Data shown

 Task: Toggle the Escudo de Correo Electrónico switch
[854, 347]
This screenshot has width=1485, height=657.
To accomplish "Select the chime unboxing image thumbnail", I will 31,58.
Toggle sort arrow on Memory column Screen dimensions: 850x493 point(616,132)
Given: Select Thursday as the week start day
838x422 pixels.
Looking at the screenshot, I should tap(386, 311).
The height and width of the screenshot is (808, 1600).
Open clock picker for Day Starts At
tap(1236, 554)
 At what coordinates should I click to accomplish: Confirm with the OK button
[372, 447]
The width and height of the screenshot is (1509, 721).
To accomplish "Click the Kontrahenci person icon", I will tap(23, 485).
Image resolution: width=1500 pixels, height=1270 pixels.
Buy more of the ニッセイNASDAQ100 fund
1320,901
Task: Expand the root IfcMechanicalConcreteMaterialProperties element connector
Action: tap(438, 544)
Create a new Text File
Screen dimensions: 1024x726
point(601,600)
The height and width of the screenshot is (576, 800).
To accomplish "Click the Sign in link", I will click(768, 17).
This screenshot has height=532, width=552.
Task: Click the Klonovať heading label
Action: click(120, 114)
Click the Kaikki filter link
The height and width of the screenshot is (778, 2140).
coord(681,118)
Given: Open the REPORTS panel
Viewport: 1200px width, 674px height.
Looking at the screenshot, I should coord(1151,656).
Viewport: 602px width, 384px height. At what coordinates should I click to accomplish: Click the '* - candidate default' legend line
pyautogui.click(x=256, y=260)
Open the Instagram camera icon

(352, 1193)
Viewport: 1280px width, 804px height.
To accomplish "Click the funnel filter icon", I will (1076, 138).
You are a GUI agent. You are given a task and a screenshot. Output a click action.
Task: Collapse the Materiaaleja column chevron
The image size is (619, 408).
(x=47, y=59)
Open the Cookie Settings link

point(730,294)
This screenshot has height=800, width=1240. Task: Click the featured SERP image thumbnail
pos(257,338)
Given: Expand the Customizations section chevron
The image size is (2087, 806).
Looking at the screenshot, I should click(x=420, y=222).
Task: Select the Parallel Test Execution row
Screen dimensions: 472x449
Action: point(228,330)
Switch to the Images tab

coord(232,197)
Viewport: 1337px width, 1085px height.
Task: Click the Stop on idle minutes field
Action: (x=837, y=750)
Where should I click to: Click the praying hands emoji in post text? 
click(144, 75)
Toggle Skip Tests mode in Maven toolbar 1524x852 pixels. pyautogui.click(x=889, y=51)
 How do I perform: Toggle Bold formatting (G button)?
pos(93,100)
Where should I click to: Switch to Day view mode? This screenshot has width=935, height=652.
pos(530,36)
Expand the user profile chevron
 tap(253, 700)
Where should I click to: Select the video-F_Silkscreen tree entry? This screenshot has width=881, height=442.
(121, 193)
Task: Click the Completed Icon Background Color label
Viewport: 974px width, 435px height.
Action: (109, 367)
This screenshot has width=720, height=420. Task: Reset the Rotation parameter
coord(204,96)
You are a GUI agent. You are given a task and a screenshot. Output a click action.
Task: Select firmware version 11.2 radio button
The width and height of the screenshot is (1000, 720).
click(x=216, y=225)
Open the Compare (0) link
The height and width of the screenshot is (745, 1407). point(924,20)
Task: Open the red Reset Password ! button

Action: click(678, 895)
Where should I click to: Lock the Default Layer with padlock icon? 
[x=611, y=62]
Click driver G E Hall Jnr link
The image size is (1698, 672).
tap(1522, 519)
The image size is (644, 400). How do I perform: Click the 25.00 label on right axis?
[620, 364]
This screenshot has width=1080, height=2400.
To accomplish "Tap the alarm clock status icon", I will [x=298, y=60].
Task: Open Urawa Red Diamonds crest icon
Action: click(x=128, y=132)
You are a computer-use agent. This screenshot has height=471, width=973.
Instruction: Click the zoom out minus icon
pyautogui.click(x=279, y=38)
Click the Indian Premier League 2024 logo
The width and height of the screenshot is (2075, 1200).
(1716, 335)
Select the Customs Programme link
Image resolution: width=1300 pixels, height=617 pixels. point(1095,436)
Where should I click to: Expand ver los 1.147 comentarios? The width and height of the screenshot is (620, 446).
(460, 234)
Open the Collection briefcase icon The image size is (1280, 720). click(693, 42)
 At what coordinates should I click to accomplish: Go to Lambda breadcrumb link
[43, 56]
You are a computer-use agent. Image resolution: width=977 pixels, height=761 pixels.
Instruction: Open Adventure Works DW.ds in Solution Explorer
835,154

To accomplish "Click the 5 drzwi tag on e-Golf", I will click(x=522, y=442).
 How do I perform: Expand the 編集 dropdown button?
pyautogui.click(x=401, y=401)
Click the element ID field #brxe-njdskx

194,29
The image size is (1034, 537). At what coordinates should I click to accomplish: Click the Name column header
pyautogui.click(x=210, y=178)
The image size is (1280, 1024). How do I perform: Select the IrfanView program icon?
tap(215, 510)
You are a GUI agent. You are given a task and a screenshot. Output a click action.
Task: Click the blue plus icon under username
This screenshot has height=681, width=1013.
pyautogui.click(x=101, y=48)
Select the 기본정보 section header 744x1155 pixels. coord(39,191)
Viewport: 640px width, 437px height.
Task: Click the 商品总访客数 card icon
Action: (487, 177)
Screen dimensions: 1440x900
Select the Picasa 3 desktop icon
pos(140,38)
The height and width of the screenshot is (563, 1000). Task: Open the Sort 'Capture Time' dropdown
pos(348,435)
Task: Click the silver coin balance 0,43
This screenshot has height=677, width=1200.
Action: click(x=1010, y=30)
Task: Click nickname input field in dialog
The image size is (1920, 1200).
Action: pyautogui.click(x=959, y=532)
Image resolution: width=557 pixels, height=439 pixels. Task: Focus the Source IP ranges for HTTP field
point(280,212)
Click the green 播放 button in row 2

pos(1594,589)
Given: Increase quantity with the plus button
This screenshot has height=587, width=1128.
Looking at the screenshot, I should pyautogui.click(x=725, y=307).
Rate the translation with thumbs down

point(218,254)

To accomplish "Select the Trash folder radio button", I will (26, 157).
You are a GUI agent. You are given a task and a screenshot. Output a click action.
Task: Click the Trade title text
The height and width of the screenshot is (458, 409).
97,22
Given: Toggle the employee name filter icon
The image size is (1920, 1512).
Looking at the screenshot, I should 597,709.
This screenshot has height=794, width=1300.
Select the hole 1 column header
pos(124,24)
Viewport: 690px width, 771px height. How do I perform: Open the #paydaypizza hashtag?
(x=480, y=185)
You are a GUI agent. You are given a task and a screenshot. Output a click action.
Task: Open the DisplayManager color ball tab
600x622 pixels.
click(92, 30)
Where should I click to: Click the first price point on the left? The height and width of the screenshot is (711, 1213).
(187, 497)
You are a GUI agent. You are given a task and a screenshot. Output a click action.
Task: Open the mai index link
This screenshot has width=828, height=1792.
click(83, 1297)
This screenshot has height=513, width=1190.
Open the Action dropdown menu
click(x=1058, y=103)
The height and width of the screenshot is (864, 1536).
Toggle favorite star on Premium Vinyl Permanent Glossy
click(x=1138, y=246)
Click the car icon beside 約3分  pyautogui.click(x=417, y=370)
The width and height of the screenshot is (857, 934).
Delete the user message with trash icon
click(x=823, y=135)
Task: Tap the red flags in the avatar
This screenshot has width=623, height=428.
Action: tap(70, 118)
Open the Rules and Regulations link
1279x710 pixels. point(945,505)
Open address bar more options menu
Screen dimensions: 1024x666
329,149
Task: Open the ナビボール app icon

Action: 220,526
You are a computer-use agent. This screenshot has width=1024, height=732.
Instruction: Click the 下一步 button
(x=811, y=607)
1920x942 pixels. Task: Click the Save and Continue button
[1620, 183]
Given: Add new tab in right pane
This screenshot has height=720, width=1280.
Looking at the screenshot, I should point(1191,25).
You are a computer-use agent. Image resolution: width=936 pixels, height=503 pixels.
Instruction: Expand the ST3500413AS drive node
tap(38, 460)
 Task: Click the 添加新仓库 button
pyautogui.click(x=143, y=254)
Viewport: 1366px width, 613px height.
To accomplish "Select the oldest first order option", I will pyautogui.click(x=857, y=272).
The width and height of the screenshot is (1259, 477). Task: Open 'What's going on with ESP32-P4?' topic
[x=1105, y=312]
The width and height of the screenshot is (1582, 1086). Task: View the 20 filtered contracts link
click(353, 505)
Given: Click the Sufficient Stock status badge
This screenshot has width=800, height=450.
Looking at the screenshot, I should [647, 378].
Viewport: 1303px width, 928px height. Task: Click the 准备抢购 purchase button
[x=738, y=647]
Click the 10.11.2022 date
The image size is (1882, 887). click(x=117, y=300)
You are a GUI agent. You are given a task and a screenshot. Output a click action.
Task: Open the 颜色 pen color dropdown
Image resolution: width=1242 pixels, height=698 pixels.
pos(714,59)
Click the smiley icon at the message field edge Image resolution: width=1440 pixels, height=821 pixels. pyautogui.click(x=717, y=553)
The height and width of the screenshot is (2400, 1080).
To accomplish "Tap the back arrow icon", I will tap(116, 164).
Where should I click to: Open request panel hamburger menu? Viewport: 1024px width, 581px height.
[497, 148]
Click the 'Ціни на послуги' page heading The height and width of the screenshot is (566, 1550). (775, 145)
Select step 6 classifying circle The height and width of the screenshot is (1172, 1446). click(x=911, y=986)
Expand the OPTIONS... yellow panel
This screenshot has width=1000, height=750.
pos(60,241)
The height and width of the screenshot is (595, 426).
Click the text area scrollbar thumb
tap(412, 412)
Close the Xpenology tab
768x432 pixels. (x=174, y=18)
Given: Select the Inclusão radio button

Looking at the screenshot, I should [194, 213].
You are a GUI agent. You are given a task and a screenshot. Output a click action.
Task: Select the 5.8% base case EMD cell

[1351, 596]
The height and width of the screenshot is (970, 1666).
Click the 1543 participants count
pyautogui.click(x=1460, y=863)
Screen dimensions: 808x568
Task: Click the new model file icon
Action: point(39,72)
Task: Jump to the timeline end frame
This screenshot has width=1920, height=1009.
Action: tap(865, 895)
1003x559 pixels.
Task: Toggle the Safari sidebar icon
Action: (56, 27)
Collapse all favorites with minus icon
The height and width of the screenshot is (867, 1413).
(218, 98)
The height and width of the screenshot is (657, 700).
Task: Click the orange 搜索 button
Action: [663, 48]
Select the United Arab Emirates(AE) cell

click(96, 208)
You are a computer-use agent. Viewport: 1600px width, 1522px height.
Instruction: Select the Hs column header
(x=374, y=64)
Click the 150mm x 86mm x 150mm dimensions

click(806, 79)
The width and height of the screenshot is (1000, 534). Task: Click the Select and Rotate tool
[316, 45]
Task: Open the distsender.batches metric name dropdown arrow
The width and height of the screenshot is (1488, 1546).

Assignment
Go through the material above and report each line containing "arrow".

Exercise result
Toggle sort arrow on Memory column Screen dimensions: 850x493 point(616,132)
To accomplish "Tap the back arrow icon", I will tap(116, 164).
Task: Open the distsender.batches metric name dropdown arrow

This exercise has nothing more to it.